Alex parecía verdaderamente interesado en mi respuesta, al contrario que su colega, que gritaba de alborozo ante la carnicería que estaba teniendo lugar en la pantalla.
– Ya lo he hecho, hace veinte minutos.
– No, nos has preguntado si queríamos salir a cenar y al cine esta noche -contestó Alex, soltando por completo el mando, lo que si que llamó la atención de James, puesto que eso significaba que el personaje que controlaba Alex había dejado de disparar. Apareció un monstruo y le arrancó la cabeza. James gruñó.
– Y es obvio que no queréis -respondí yo cruzándome de brazos. La consola no me había impresionado demasiado. No me importaban en absoluto los bytes de memoria que tenía ni la clase de tarjeta gráfica que llevaba instalada ni lo difícil que era conseguirla.
– ¿Lo ves? ¿Por qué lo haces? -Alex se levantó del suelo con fluidez-. Ahora estás cabreada.
James levantó la vista.
– ¿Por qué está cabreada?
– Porque no le hacemos caso -le dijo Alex.
– ¿Eh? -James parecía genuinamente sorprendido-. No es verdad.
– Sí, capullo -Alex intentó tomarme en sus brazos, treta a la que me resistí pero sin éxito-. No le estamos haciendo caso a nuestra Anne y se ha cabreado. Lo que quiero saber es por qué te ibas a ir así en vez de pedirnos que moviéramos nuestros traseros perezosos e inmaduros del suelo y te lleváramos a cenar y al cine.
Estaba llorosa y de mal humor por el síndrome premenstrual. Intenté zafarme de él, porque prefería seguir de morros, pero sus manos me aferraron la parte superior de los brazos con firmeza. Me puse rígida.
– Jamie, apaga la puta máquina y levántate. Anne quiere que la llevemos a cenar y al cine. No la estás tratando como la reina que es.
James se puso de pie precipitadamente.
– ¿Por qué no lo has dicho antes, nena?
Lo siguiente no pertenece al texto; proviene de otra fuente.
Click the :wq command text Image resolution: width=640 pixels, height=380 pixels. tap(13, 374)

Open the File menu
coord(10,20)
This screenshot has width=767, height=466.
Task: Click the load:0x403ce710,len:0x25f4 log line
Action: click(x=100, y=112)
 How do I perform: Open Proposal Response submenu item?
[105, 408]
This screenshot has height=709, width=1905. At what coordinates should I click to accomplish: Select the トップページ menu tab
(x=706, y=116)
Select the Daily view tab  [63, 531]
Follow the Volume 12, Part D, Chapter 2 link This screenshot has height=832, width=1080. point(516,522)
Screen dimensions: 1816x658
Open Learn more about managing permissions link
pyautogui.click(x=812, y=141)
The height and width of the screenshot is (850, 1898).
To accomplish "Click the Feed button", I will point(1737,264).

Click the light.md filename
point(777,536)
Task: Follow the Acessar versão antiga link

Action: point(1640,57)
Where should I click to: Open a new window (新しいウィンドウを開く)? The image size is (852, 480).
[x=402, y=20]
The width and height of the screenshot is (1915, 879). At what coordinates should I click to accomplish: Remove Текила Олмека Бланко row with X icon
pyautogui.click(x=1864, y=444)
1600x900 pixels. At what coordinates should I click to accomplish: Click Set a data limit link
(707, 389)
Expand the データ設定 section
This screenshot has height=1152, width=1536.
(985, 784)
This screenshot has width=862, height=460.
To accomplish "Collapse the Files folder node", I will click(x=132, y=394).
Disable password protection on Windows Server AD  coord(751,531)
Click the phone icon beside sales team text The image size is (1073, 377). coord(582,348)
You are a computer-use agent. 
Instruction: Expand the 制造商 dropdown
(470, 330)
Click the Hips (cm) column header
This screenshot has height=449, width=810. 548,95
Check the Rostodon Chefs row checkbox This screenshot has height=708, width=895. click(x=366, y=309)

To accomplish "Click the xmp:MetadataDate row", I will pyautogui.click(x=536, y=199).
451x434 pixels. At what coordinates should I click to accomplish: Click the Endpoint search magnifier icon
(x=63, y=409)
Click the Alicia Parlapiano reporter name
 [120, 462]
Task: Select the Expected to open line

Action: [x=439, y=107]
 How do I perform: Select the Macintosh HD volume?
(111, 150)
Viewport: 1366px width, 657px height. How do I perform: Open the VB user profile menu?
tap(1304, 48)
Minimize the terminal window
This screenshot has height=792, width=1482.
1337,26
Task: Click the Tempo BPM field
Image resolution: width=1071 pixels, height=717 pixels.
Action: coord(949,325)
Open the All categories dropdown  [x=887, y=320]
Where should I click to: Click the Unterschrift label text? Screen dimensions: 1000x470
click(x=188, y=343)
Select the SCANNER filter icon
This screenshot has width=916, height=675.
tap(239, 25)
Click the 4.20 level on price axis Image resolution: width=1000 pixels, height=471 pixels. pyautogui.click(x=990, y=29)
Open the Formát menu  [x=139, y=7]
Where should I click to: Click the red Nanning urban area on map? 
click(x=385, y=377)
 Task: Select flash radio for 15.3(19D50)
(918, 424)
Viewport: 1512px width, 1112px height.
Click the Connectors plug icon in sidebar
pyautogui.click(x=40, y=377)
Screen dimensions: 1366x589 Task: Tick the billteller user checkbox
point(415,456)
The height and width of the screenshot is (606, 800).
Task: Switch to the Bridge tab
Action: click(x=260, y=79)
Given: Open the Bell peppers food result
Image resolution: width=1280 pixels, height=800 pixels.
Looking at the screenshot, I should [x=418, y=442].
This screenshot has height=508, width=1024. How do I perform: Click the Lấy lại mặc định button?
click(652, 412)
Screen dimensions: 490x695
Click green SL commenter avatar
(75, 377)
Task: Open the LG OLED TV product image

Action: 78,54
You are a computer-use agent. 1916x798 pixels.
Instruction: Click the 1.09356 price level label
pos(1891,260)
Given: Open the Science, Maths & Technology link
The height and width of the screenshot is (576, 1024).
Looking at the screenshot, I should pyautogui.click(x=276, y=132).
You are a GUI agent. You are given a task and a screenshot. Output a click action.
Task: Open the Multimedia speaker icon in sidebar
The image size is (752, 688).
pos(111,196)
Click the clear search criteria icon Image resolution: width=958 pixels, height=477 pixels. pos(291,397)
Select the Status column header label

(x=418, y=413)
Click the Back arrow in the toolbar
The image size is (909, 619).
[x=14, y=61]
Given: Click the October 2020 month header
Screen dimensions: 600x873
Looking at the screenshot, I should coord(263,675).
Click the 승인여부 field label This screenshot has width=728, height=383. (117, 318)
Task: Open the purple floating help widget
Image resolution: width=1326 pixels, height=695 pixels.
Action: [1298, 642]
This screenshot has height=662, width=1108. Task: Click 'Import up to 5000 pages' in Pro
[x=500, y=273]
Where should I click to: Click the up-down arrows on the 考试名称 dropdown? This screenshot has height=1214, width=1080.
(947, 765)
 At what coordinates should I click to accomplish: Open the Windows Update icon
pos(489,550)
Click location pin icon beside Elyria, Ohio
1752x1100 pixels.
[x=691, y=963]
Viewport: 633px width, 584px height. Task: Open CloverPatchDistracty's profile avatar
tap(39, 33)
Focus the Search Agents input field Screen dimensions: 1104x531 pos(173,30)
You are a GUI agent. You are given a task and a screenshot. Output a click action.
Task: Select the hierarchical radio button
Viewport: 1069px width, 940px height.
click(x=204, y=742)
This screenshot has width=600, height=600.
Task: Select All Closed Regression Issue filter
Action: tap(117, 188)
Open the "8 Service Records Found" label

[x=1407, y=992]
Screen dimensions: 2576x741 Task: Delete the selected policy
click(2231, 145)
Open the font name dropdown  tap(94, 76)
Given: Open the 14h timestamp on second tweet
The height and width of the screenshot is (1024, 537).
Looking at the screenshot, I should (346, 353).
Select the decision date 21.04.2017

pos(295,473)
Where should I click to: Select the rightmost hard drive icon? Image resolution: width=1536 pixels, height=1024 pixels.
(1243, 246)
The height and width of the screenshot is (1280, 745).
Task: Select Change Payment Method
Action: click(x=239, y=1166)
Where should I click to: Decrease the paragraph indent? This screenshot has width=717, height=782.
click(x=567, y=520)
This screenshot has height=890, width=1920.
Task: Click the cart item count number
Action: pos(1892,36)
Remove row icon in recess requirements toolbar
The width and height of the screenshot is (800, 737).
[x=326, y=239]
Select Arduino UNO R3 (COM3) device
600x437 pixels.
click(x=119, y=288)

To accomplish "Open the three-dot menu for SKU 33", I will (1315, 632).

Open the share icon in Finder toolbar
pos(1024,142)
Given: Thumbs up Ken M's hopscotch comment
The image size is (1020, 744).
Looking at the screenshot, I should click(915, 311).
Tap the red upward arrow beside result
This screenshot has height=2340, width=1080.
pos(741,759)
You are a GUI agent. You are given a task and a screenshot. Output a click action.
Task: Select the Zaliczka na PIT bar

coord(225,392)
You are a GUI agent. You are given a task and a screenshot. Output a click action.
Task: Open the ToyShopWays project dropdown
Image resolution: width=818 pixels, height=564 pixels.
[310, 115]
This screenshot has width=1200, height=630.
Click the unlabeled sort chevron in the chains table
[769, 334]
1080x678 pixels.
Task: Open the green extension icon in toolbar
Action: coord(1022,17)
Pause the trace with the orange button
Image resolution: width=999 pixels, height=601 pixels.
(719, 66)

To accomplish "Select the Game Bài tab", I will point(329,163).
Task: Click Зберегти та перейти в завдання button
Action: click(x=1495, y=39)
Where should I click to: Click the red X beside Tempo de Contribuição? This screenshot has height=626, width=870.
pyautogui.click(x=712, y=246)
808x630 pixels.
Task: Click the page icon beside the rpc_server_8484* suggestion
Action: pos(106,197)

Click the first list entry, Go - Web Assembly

Lo habríamos dejado.
Conseguí poner los ojos en blanco.
– Olvidadlo. No hace falta que me traten como a una reina.
– Sí que hace falta.
– Alex -dije menos cabreada y más exasperada-. No soy una reina.
– Sí que lo eres -respondió él, estrechándome contra su pecho-. Una reina. ¿No tengo razón, Jamie?
James sonrió de oreja a oreja y se colocó a mi espalda, abrazándome por detrás.
– Sí.
– Una diosa.
Los dos se pegaron más a mí, aplastándome como un sándwich.
– La luz de nuestras vidas -dijo Alex-. El aliento de nuestros pulmones. La mostaza de nuestros perritos calientes.
– Como se te ocurra decir el viento bajo vuestras alas te doy un puñetazo.